Decorative Arts and Design
Founded in 1903, the Wiener Werkstätte, or Vienna Workshop, produced finely handcrafted objects for daily use. Established as a cooperative of artisans, the group was led by the architect Josef Hoffmann and other pioneering modernists who sought to unify the fine and applied arts as a Gesamtkunstwerk (total work of art). Due to its emphasis on handcraftsmanship and luxury materials and processes, however, the Wiener Werkstätte’s designs were only accessible to an upperclass clientele. Although the Wiener Werkstätte had no prescribed style, simple squares, rigorous geometries, and abstracted floral designs were common motifs. Applied across a range of functional and decorative objects, they can be seen here in the Hoffmann-designed vase and container, alongside wineglasses by his former student Otto Prutscher and a cabinet of the same period.
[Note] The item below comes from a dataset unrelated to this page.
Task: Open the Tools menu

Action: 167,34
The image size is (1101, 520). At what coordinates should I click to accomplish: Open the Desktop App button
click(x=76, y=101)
Gift of Frederick A. McConkey
Tall cylindrical shape that bulges above midpoint. White glass cased in polished black glass. Cut geometric and floral decoration. Lower half divided into long vertical sections that alternate small centered black ovals with elongated diamond shapes with white cut-out centers. Upper half divided into long vertical sections that alternate three thin vertical black lines with dense vine pattern. Black band at rim and foot. Exterior white glass frosted/etched; interior white glass polished.
This item is not on view
Josef Hoffmann (Austrian, 1870-1956). Vase, 1912. Glass, 8 1/8 x 3 1/4 in. (20.6 x 8.3 cm). Brooklyn Museum, Gift of Frederick A. McConkey, 2007.67.1. Creative Commons-BY (Photo: Brooklyn Museum, 2007.67.1_view1_PS2.jpg)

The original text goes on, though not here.